About speakers company
At Yandex, thousands of team members generate hundreds of products that entail tens of thousands of comments and pool requests every day. Building user-friendly infrastructure for developing and operating products at that scale is a serious challenge. We build the systems, services, and tools Yandex developers rely on.
Our solutions are aimed at ensuring that every product Yandex delivers has ready-to-use infrastructure at every stage. We have our own version control system for storing source code; C++, Java, Python, and Go systems for distributed builds and seamless integration capable of processing hundreds of builds a minute; a distributed task management system; rollout systems; and app monitoring systems. We also develop products for supporting development processes, resource planning, and much more.

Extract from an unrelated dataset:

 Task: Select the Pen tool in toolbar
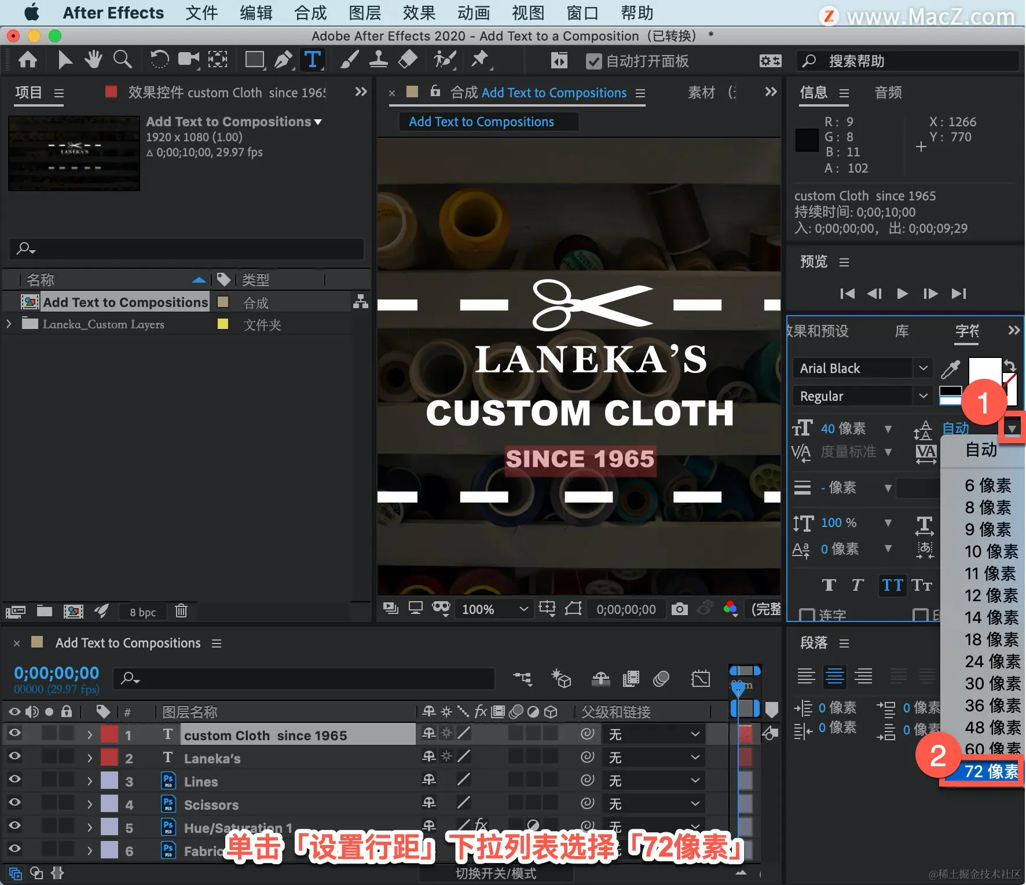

Modern distributed databases scale horizontally with great efficiency, making them almost limitless in capacity. This implies that benchmarks should be able to run on multiple machines and be very efficient to minimize the number of machines required. This talk will focus on benchmarking high-performance databases, with a particular emphasis on YDB and our implementation of the TPC-C benchmark—the de-facto gold standard in the database field.
First, we will speak about benchmarking strategies from a user's perspective. We will dive into key details related to benchmark implementations, which could be useful when you create a custom benchmark to mirror your production scenarios. Throughout our performance journey, we have identified numerous anti-patterns: there are things you should unequivocally avoid in your benchmark implementations. We'll highlight these "bad" and "ugly" practices with illustrative examples.
Next, we’ll briefly discuss the popular key-value benchmark YCSB, which we believe is a prerequisite for robust performance in distributed transactions. Following this, we'll explore the TPC-C benchmark in greater detail, sharing valuable insights derived from our own implementation.
We'll conclude our talk by presenting performance results from TPC-C benchmark, comparing YDB and CockroachDB with PostgreSQL to illustrate situations where PostgreSQL might be not enough and when you might want to consider a distributed DBMS instead.